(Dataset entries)
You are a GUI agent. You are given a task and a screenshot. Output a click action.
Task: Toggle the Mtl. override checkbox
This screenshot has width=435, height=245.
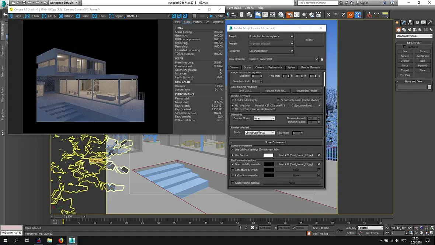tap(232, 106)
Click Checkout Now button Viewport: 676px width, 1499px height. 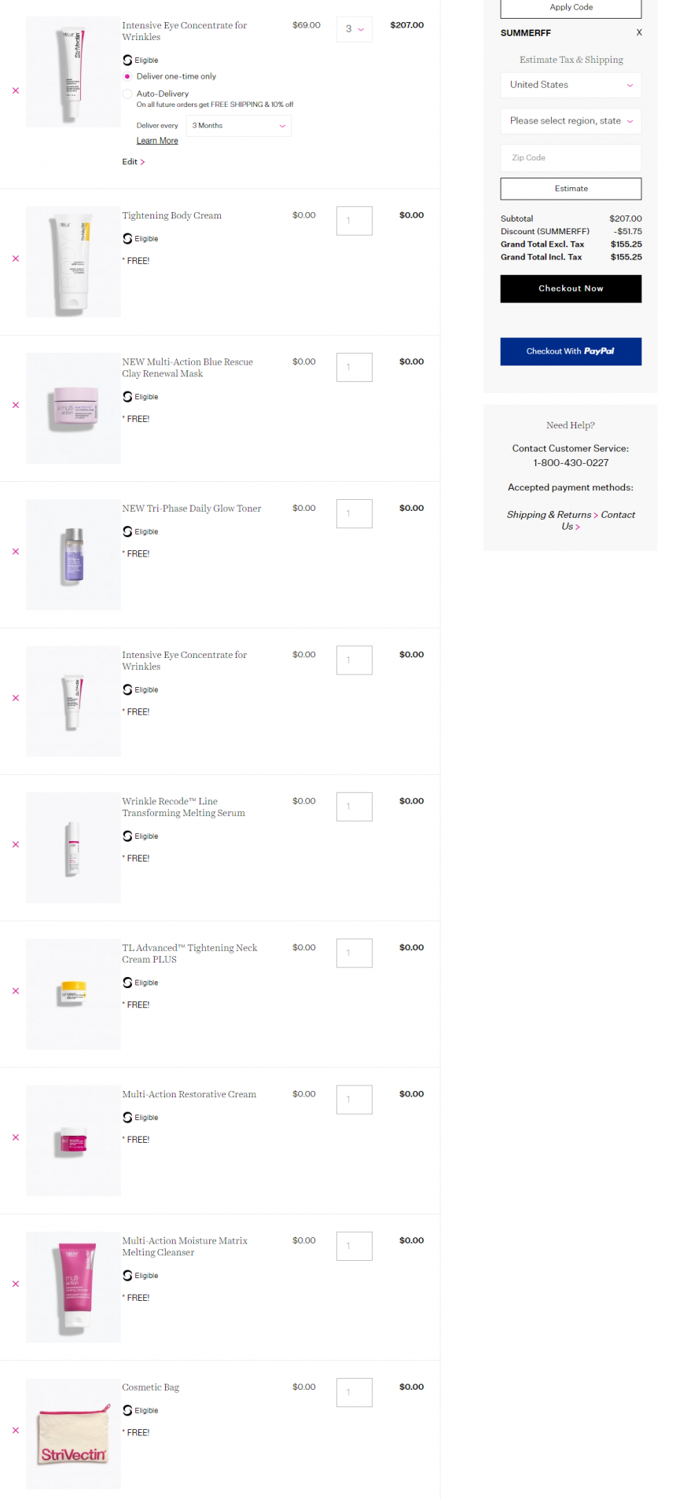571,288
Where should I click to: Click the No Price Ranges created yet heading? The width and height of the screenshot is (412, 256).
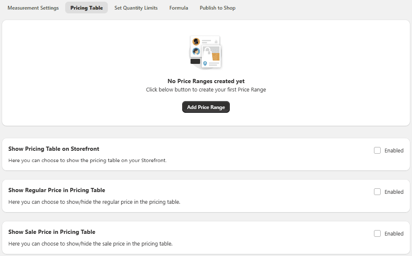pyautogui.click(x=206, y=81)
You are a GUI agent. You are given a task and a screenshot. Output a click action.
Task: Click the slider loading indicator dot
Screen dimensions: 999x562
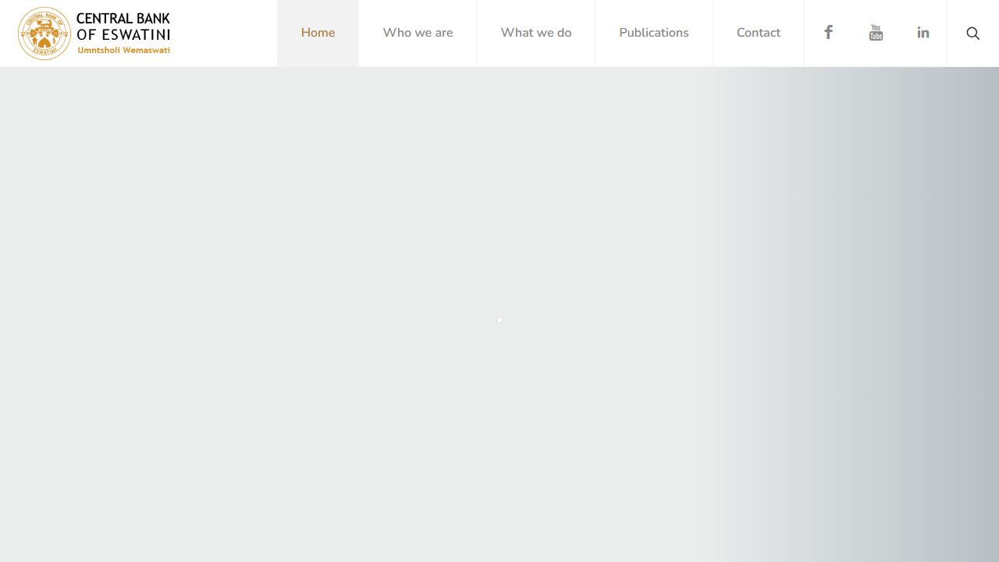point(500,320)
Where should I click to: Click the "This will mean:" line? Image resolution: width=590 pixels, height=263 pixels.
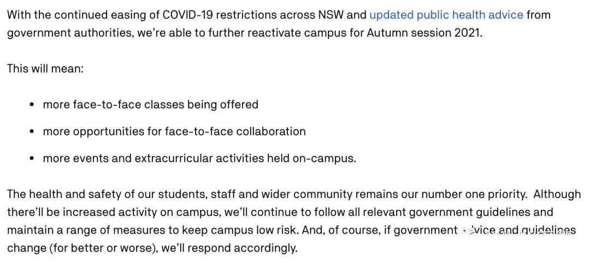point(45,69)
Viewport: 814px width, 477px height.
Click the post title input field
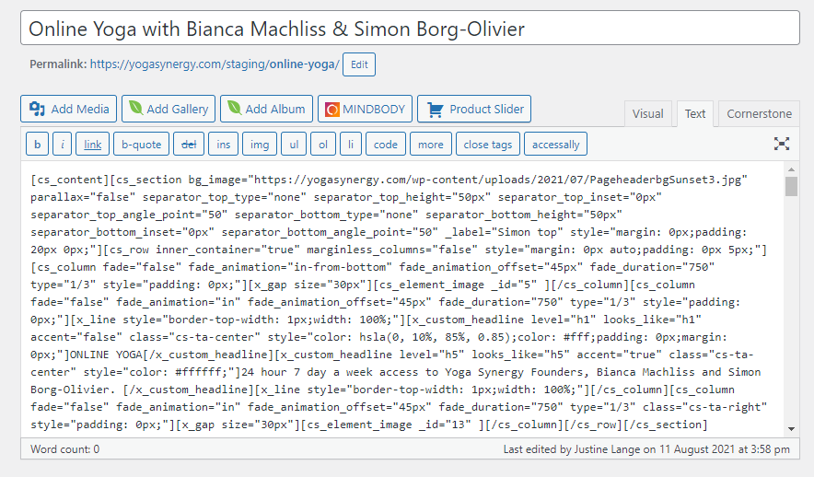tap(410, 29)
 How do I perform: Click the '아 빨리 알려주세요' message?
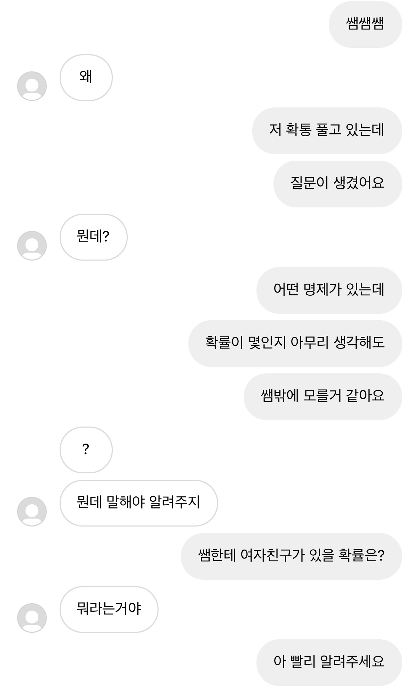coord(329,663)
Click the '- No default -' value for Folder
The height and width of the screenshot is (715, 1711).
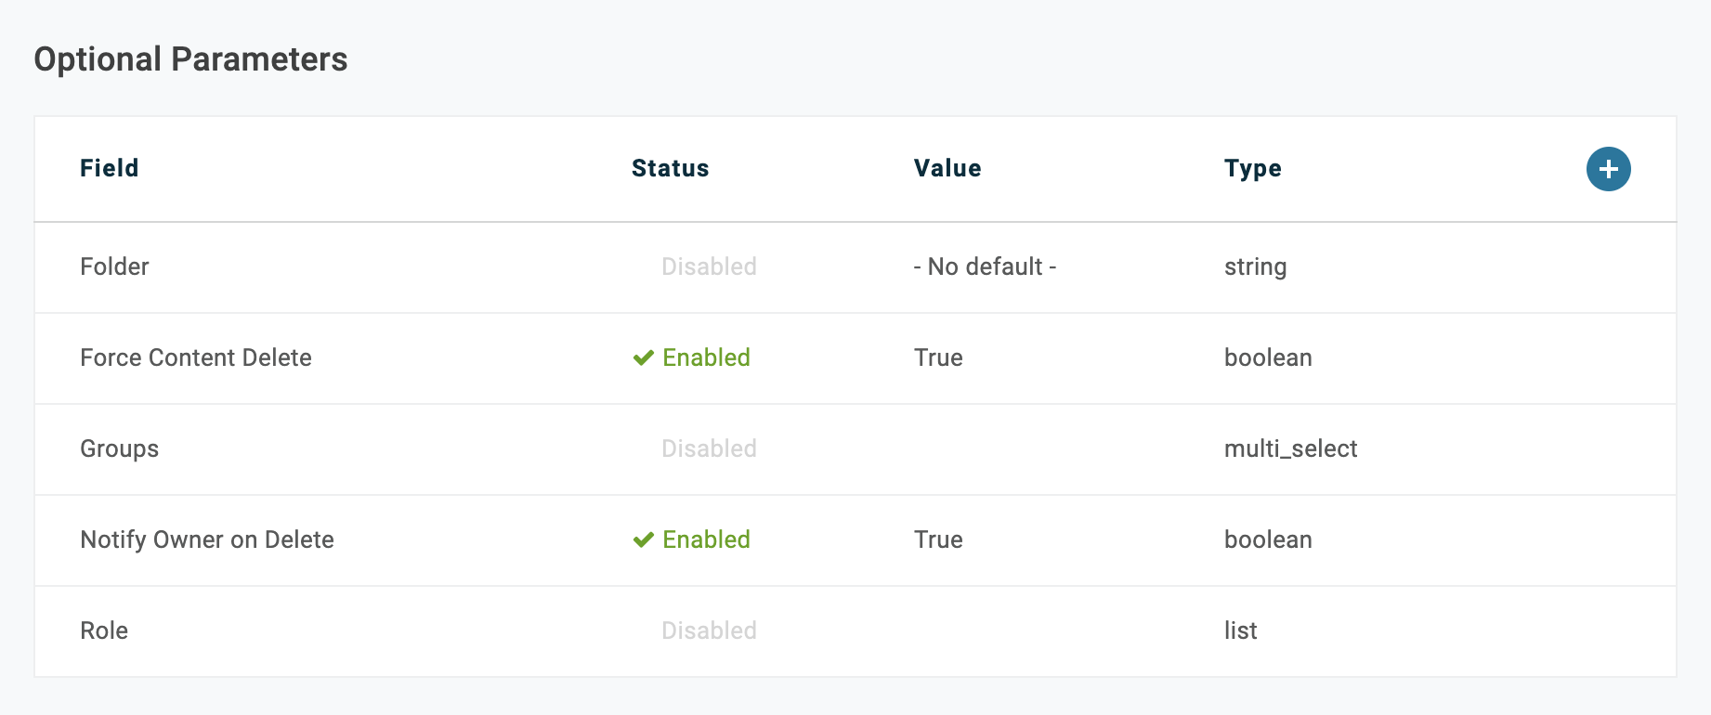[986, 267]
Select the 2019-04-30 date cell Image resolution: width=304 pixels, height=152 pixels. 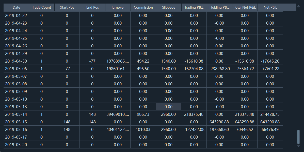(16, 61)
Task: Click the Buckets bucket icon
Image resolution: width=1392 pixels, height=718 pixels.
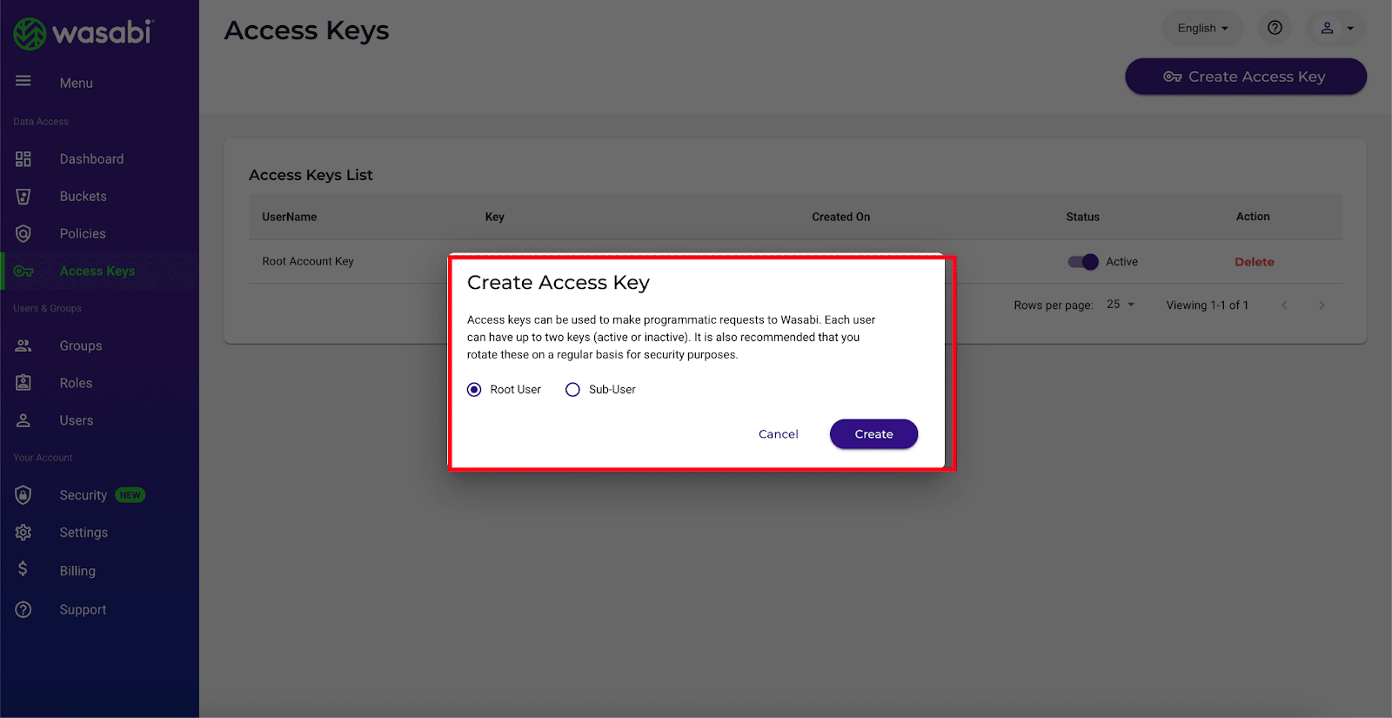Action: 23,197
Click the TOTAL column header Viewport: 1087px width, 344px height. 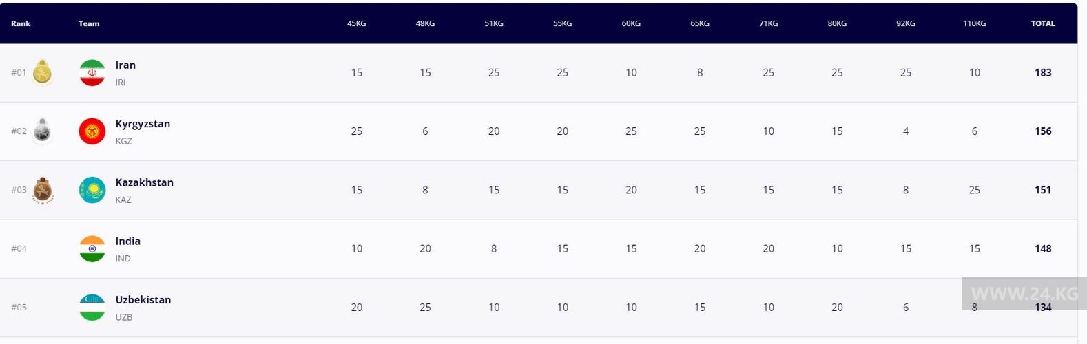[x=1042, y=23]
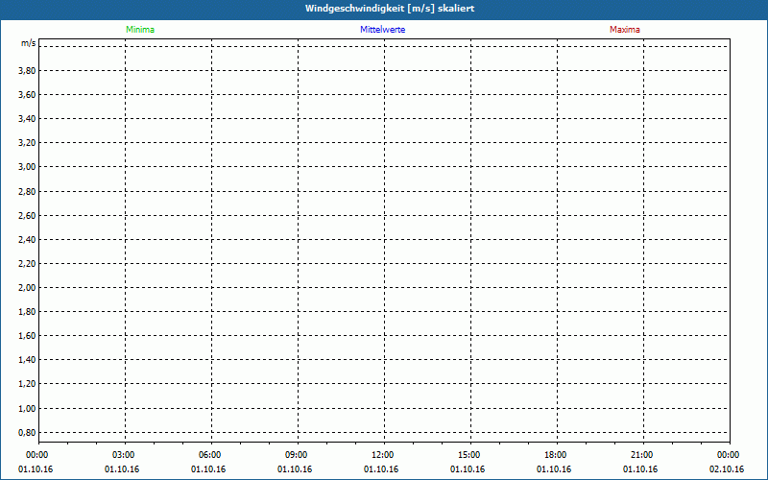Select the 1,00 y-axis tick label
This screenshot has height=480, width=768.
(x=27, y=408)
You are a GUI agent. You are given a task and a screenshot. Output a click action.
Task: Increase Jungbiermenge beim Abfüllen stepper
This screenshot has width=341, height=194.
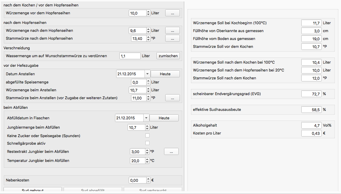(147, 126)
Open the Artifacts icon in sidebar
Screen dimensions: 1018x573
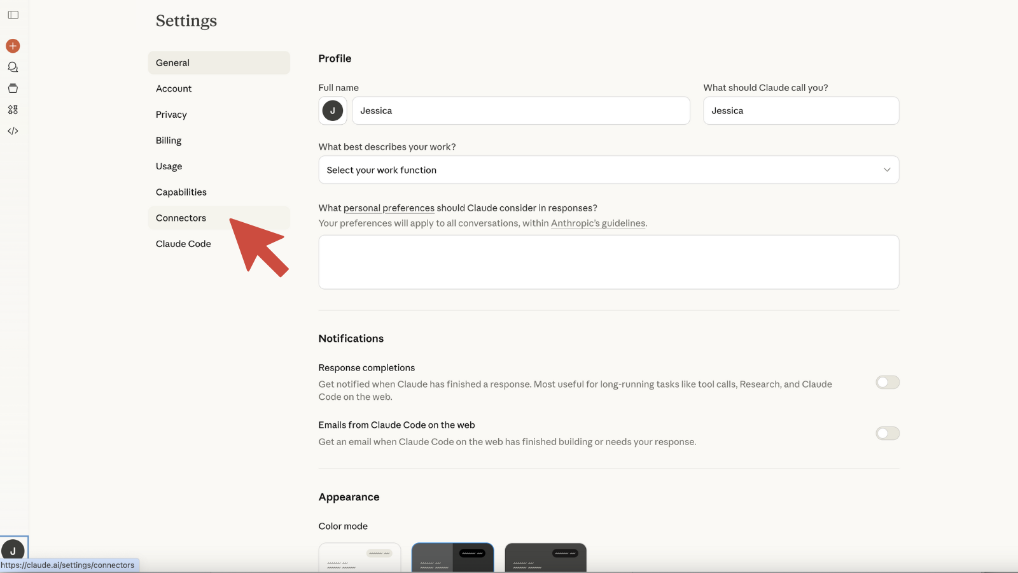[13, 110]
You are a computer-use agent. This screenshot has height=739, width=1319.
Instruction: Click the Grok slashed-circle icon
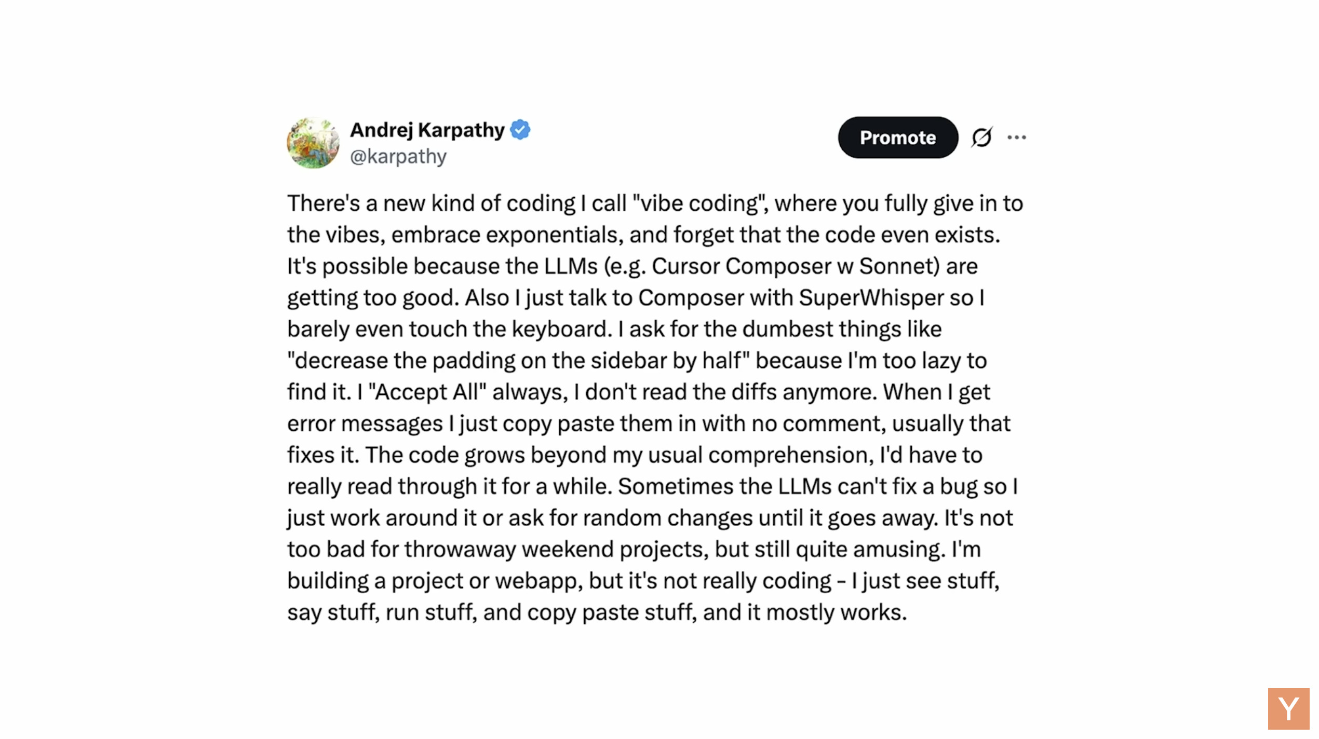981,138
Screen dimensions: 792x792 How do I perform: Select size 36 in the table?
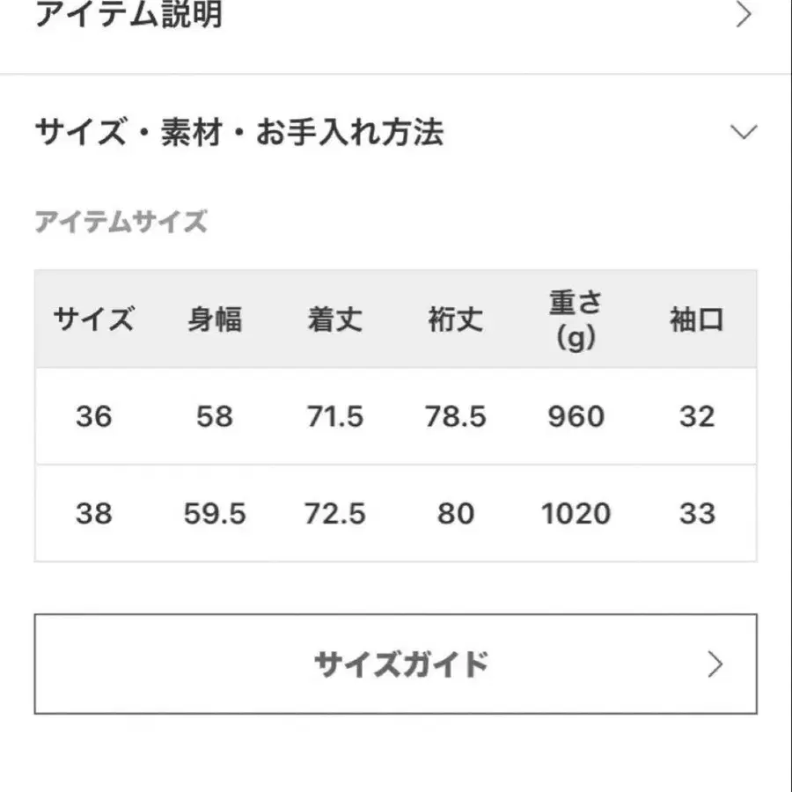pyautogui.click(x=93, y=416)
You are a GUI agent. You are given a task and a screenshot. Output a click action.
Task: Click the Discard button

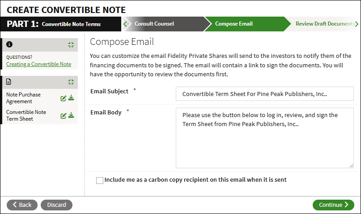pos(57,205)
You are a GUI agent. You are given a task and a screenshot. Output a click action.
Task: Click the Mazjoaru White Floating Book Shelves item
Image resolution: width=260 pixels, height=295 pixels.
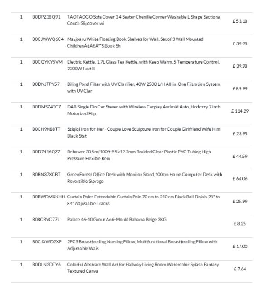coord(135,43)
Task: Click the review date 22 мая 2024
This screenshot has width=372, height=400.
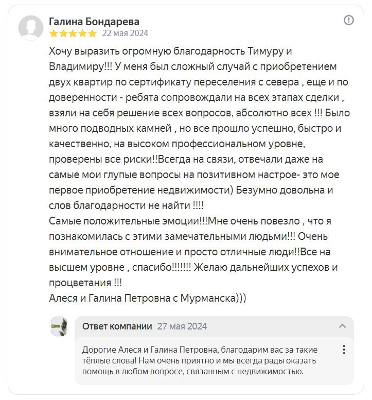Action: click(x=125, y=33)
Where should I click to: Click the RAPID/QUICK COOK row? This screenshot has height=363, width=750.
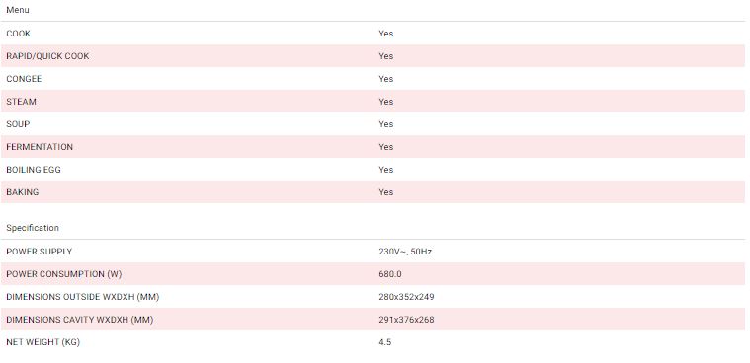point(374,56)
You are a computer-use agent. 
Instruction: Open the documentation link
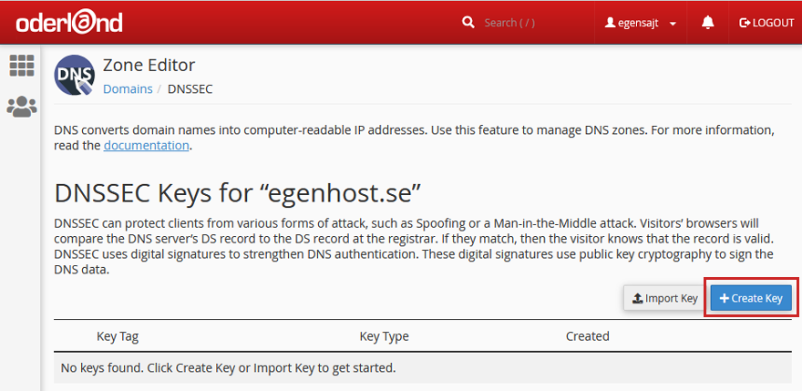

* [Exercise description]
Reproduce exactly the lines above from the one with "Task: Click the Discard button" through the last line of the data, keeping both ends and dropping the pictures.

* [Response to this task]
Task: Click the Discard button

pos(57,205)
You are a GUI agent. You are given a task and a screenshot. Output a click action.
Task: Click the Mazjoaru White Floating Book Shelves item
Image resolution: width=260 pixels, height=295 pixels.
coord(135,43)
Task: Click the review date 22 мая 2024
This screenshot has width=372, height=400.
Action: click(x=125, y=33)
Where should I click to: Click the RAPID/QUICK COOK row? This screenshot has height=363, width=750.
point(374,56)
You are a computer-use agent. 
Instruction: Open the documentation link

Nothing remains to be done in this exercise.